Board access to management and independent
professional advice
Directors have complete access to Telstra’s senior
management through the Chairman, CEO or Company
Secretary at any time. In addition to regular presentations by
senior management to Board meetings, Directors may seek
briefings from senior management on specific matters.
The Board has the authority to conduct or direct any
investigation required to fulfil its responsibilities and has the
ability to retain, at Telstra’s expense, such legal, accounting or
other advisers, consultants or experts as it considers necessary
from time to time in the performance of its duties. All
Committees of the Board have access to independent
professional advice on this basis.
In certain circumstances, each Director has the right to seek
independent professional advice at Telstra’s expense within
specified limits.
Performance Evaluation
The Board reviews its performance annually (including its
performance against the requirements of its Charter), the
performance of individual Committees and the performance of
individual Directors, including the performance of the Chairman
as Chairman of the Board.
In recent years, these performance reviews have been
conducted both internally and externally, generally on an
alternating basis. In line with this approach and on the basis that
the fiscal 2011 review was conducted internally, led by the
Chairman, the fiscal 2012 review was facilitated by an external
consultant. The process incorporated a number of components,
including:
a document review (such as Board agendas and Charters);
a Board performance survey of Directors and key members
of senior management;
an in-depth structured interview with each Director and key
members of senior management in relation to Board,
Committee and individual Director/Chairman performance;
overall Board performance feedback;
individual feedback to Directors relating to their performance
from the external consultant; and
a separate consideration by the Board of the performance
review findings in relation to the Chairman, in the absence of
the Chairman, with feedback provided to the Chairman in the
presence of non-executive Directors.
The review included consideration of matters relating to:
the effectiveness of discussions and debate at Board and
Committee meetings;
the relationship between the Board and management,
including the level of engagement and flow of information;
and
Board processes, including level and timeliness of
information provided to the Board.
The findings and recommendations of the external consultant’s
review were provided to the Board. The external consultant
also met separately with each Director to review individual
feedback. As noted above, the Board makes recommendations
to shareholders regarding the re-election of Directors having
regard to the outcome of these reviews.
The overall conclusion of the review was positive and the
recommendations arising from it will be implemented during
fiscal 2013 to support the continued effectiveness of the Board’s
performance.
During fiscal 2012, the Board also implemented the
recommendations arising from the fiscal 2011 performance
reviews.
Declaration of interests
Directors are required to take all reasonable steps to avoid
actual, potential or perceived conflicts of interest. The
Corporations Act, Telstra’s Constitution and Telstra’s Directors’

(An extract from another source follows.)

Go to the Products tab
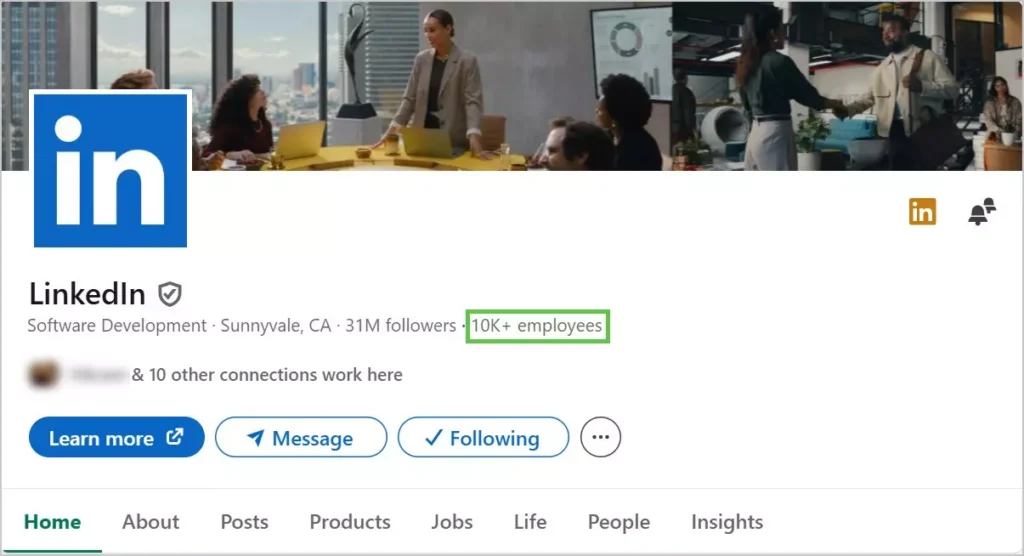This screenshot has height=556, width=1024. click(x=350, y=522)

Interests Policy require the Directors to disclose any conflicts of
interest and, in certain circumstances, to abstain from
participating in any discussion or voting on matters in which they
have a material personal interest.
If a Director believes that he or she may have a conflict of
interest or material personal interest in a matter, the Director is
required to disclose the matter in accordance with the
requirements of the Corporations Act and the Constitution, and
must follow the procedures set out in Telstra’s Directors’
Interests Policy to deal with such circumstances.
BOARD COMMITTEES
Four standing Committees assisted the Board during fiscal
2012:
Audit Committee;
Nomination Committee;
Remuneration Committee; and
Technology Committee.
The members of each Committee, their qualifications and their
attendance at Committee meetings during the year are set out
in the Directors’ Report. Following each Committee meeting,
the Board receives a report from that Committee on its
deliberations, conclusions and recommendations.